Thursday, March 17, 2011
11:00 a.m.
Room 1107 Kim Engineering Building
Professor Benjamin Shapiro
benshap@umd.edu

Engineering the Yeast Saccharomyces cerevisiae for Drug Discovery and Bioenergy Applications

Michelle O'Malley
Department of Biology, MIT
Broad Institute of MIT and Harvard

Proteins are the building blocks of life, and are responsible for processes ranging from signal transduction in cells to enzymatic conversion on an industrial scale. A better understanding of how proteins are expressed and assembled, and how their three-dimensional structure relates to function would enhance our ability to engineer such proteins for diverse biomedical and biotechnology applications. My research interests focus on the development of a tunable eukaryotic protein expression platform in Saccharomyces cerevisiae, which is an attractive vehicle for protein production due to its advanced secretory pathway, scalability, and ease of genetic manipulation.

In the first part of the talk I will highlight our progress towards engineering S. cerevisiae to overexpress human G-protein coupled receptors (GPCRs), which are attractive targets for rational drug design but suffer from low abundance in native tissues and instability in polar solvents. I will describe how genetic and cellular manipulation of yeast have led to exceptional yields for GPCRs that are unmatched by other platforms. Furthermore, the development of novel biophysical strategies to reconstitute purified receptors enable several exciting new avenues toward capturing structural changes in vitro that are directly linked to receptor function in vivo.
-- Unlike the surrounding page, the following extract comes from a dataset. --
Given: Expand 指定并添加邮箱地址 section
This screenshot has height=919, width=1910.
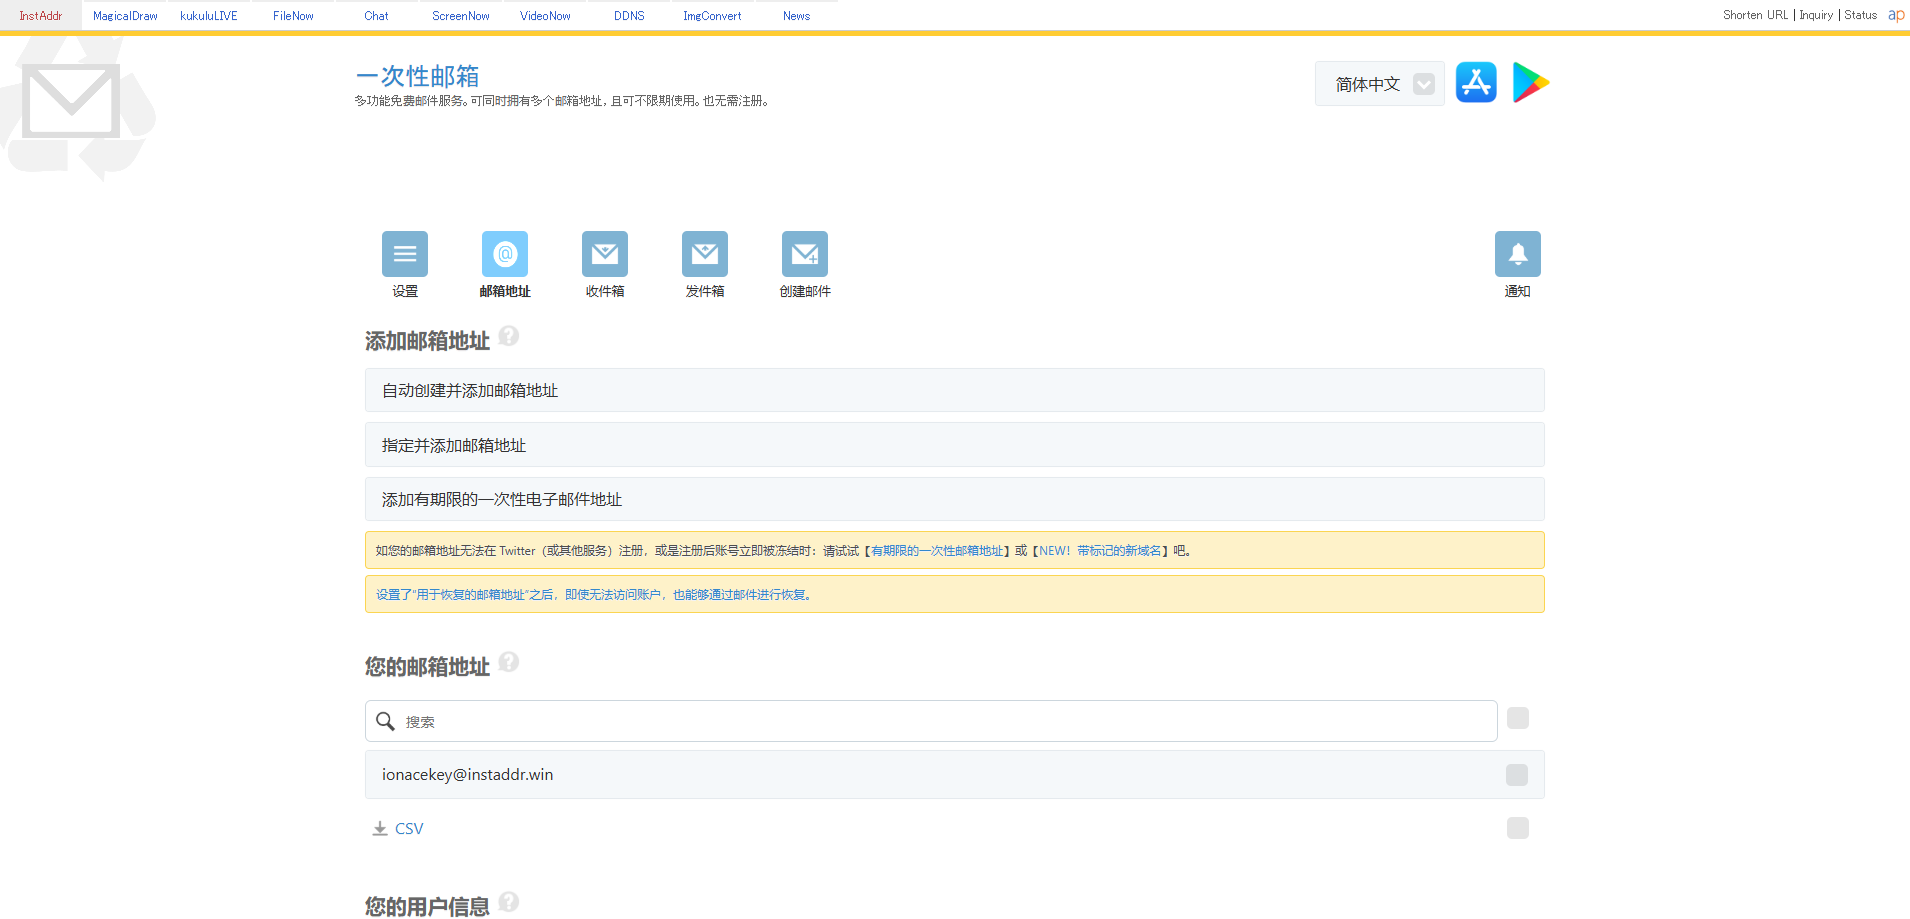Looking at the screenshot, I should 954,445.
The remainder of the talk will describe how S. cerevisiae can be adapted as a tool for cellulosic biofuel production through transformation with novel cellulose-degrading enzymes. Nature has evolved several enzymes that work synergistically to hydrolyze cellulose, the most efficient of which can be found within anaerobic fungi that thrive in cellulose-rich environments (e.g., the digestive tracts of grazing animals). Through isolation and cultivation of these fungi, we apply powerful metagenomic tools to discover new cellulase genes and novel cellulolytic protein complexes that can be expressed in S. cerevisiae toward consolidated bio-processing. By understanding the structural basis for efficient cellulose degradation within fungi, recombinant enzymes can be optimized via synthetic biology approaches to achieve maximal cellulose hydrolysis in yeast and other organisms.